Investing in California real estate alongside like-minded individuals may offer many advantages. It may give you access to more knowledge or capital than you would have otherwise, for example. It may also make it easier and faster for you to generate wealth through your investments. An important aspect of any solid investment partnership is a strong partnership agreement, and the language you include in yours may have far-reaching effects.
According to SmallBusiness.Chron.com, a strong investment partnership agreement contains specific elements and gives you something to reference in the event that something unanticipated arises. What areas do you want to make sure to address in your investment partnership agreement?

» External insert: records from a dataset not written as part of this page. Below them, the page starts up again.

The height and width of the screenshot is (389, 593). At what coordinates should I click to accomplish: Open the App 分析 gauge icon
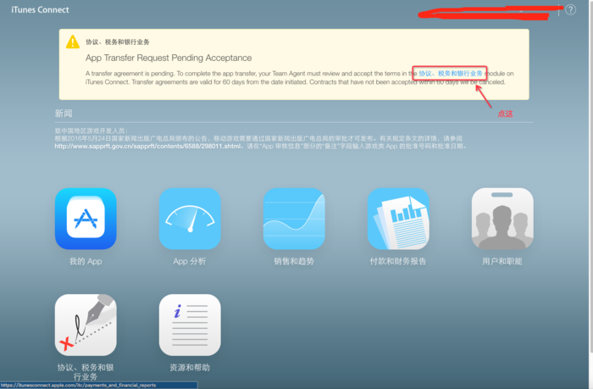tap(190, 219)
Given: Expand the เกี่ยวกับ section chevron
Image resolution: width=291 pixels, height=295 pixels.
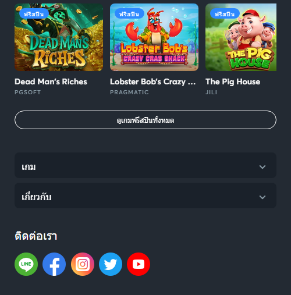Looking at the screenshot, I should pyautogui.click(x=262, y=197).
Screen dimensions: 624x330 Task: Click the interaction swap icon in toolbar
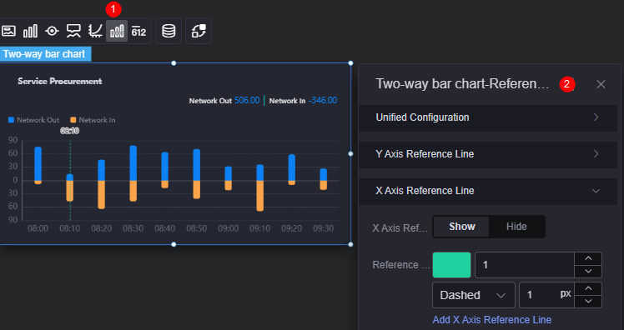tap(199, 31)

The contributions and expectations of everyone involved
Make sure that your agreement dictates exactly how much each partner contributed from the get-go. If you have plans in place as far as who plans to invest what and when moving forward, be sure to include this information, too.

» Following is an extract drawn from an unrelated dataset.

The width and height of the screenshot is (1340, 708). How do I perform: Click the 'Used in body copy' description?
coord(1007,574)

Profit and loss information
In the absence of an investment partnership agreement, there is an assumption that all partners are going to split profits evenly. You have the opportunity to dictate otherwise in your agreement, though. You may use the agreement to stipulate how much of a percentage each partner has in the business. If preferable, you may use it to state that each partner’s profits and losses are going to fluctuate based on their contributions to the business.
While these are some key areas to address in your agreement, there are many other areas you may also want to consider therein. You may also want to use the agreement to outline who has decision-making authority, for example, to address the process of adding or removing partners if need arises.